**Exercise aim:** Recast the stretch of the listing from the line containing "You are a GUI" through the line containing "[x=636, y=556]" as a JSON list of strings, one string per line, leaving out blank lines and any pictures.

**Excerpted records:**
++++++++

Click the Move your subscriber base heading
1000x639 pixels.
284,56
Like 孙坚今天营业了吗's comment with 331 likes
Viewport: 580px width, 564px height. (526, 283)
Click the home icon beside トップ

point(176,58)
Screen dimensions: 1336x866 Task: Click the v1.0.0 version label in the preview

++++++++

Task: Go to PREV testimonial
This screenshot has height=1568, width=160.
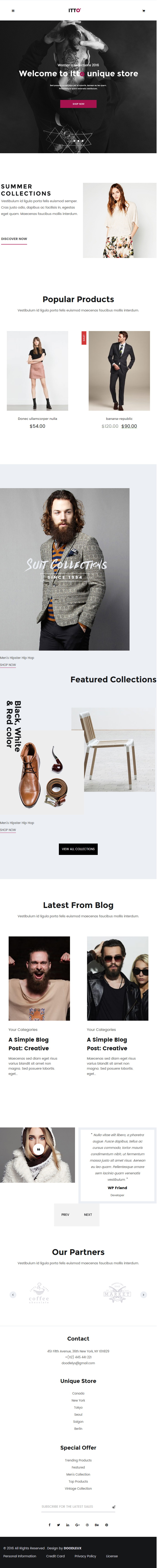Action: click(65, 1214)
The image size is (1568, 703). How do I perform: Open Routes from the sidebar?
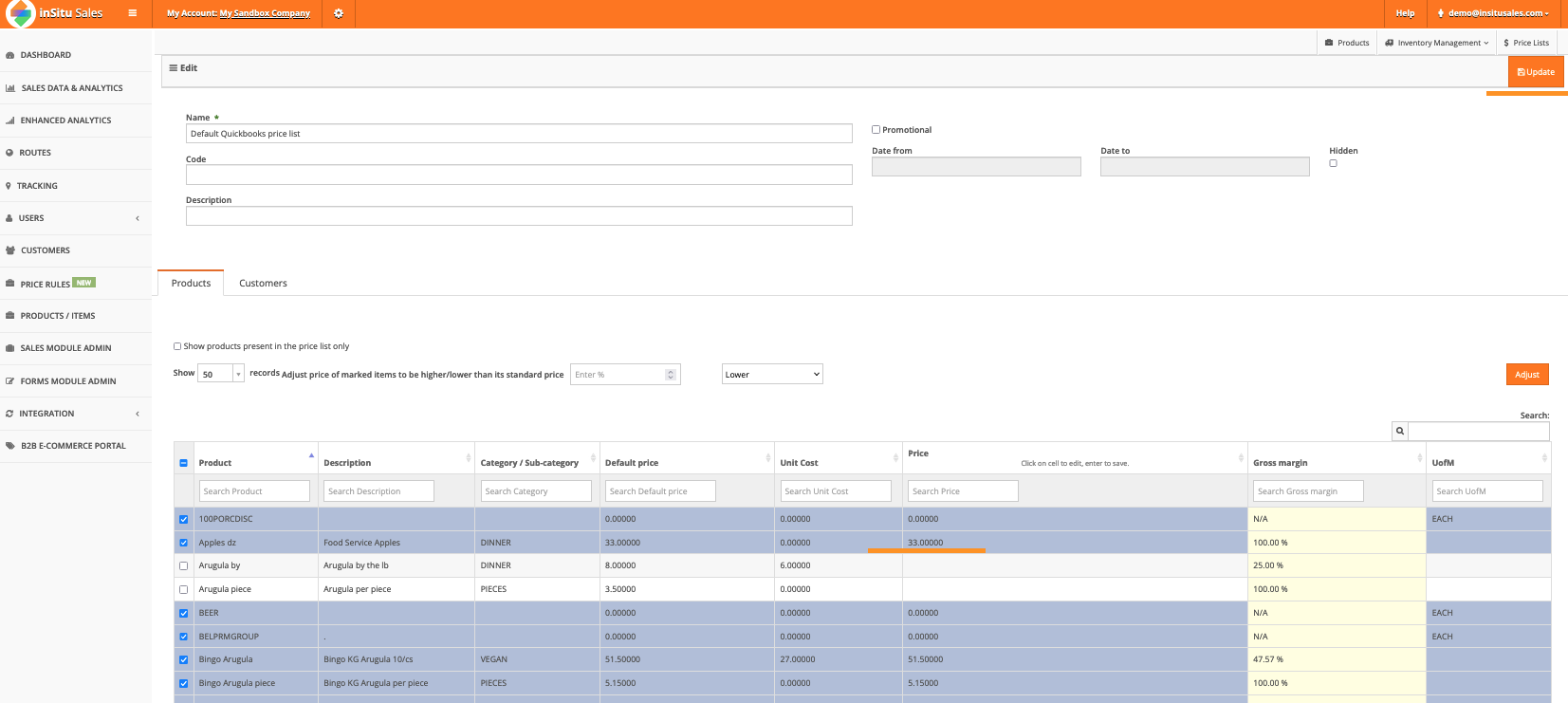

++++++++

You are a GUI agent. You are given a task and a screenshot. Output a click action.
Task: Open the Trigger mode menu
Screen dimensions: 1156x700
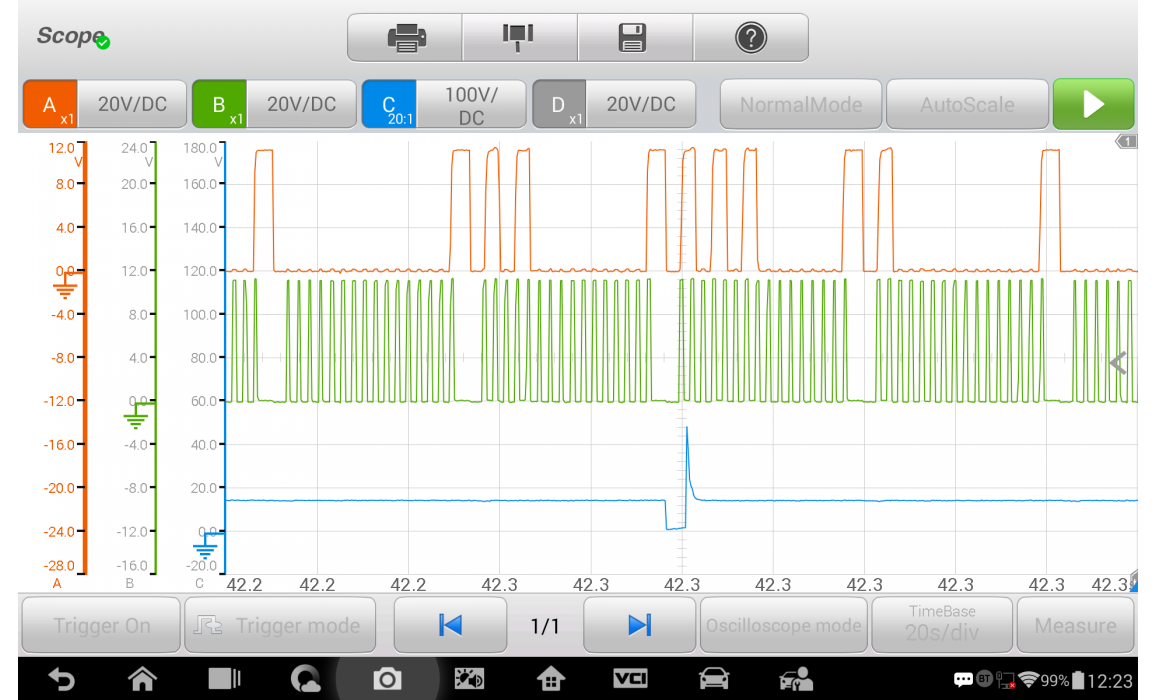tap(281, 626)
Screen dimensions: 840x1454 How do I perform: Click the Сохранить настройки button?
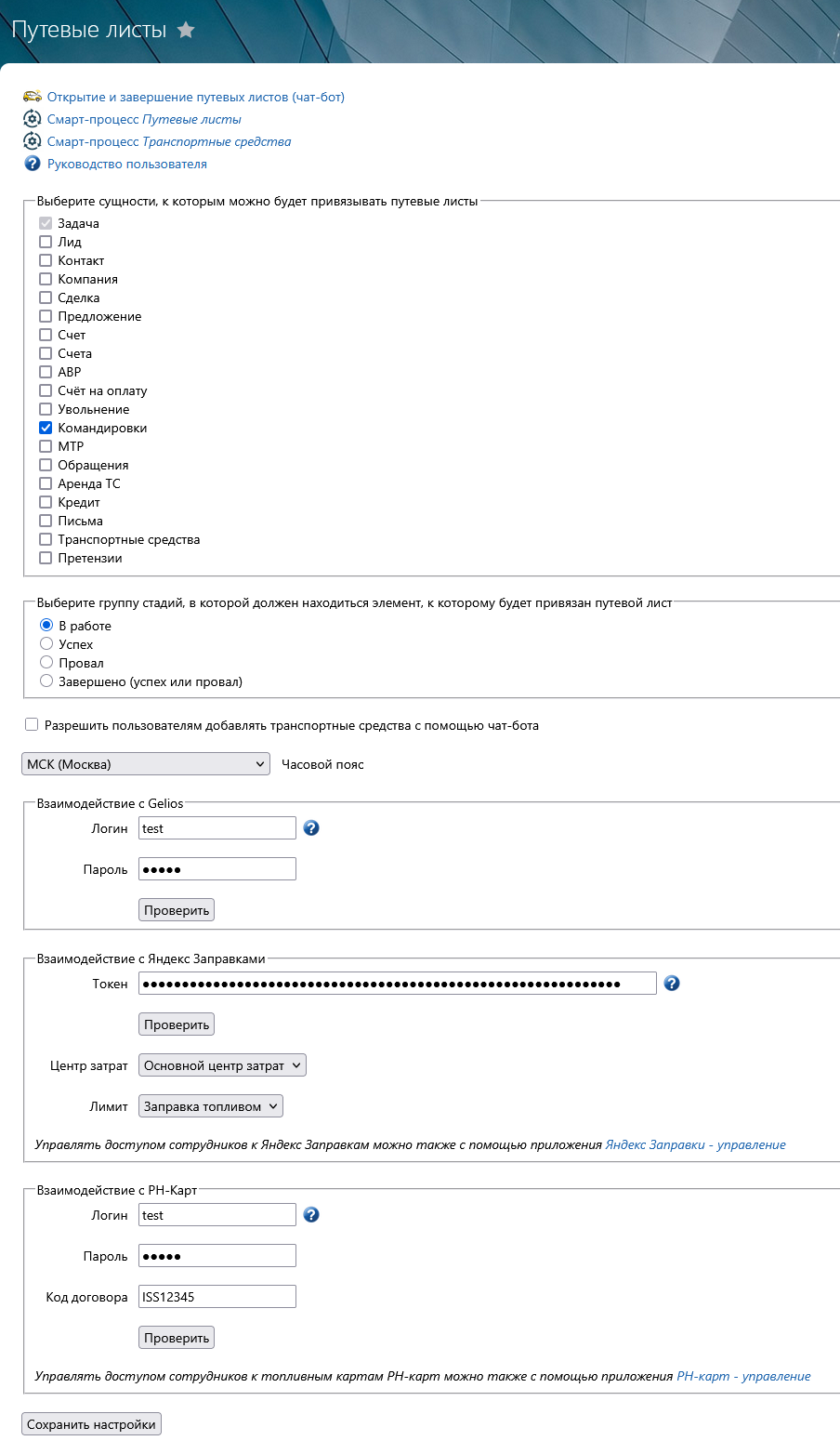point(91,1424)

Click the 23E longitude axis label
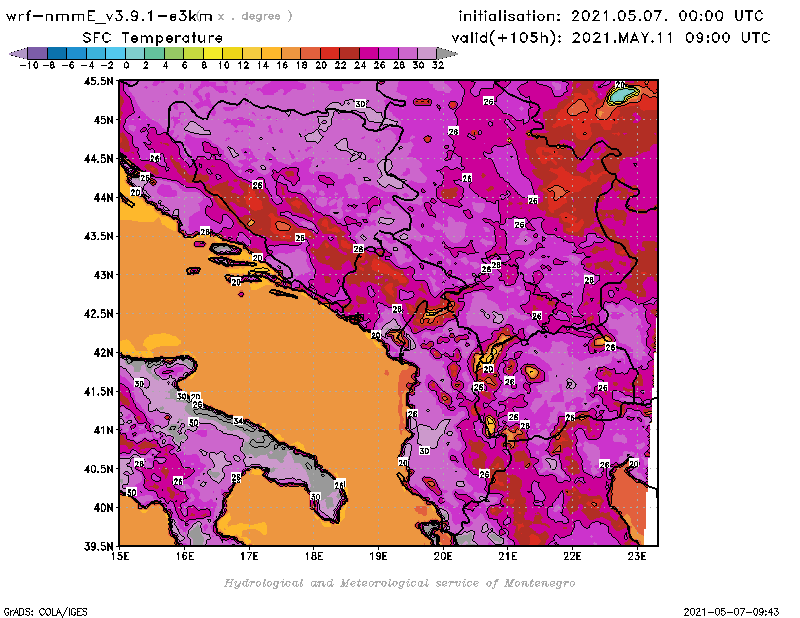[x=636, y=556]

++++++++

**Completed task:**
[
  "You are a GUI agent. You are given a task and a screenshot. Output a click action.",
  "Task: Open the Trigger mode menu",
  "Screen dimensions: 1156x700",
  "tap(281, 626)",
  "Screen dimensions: 840x1454 How do I perform: Click the Сохранить настройки button?",
  "point(91,1424)",
  "Click the 23E longitude axis label",
  "[x=636, y=556]"
]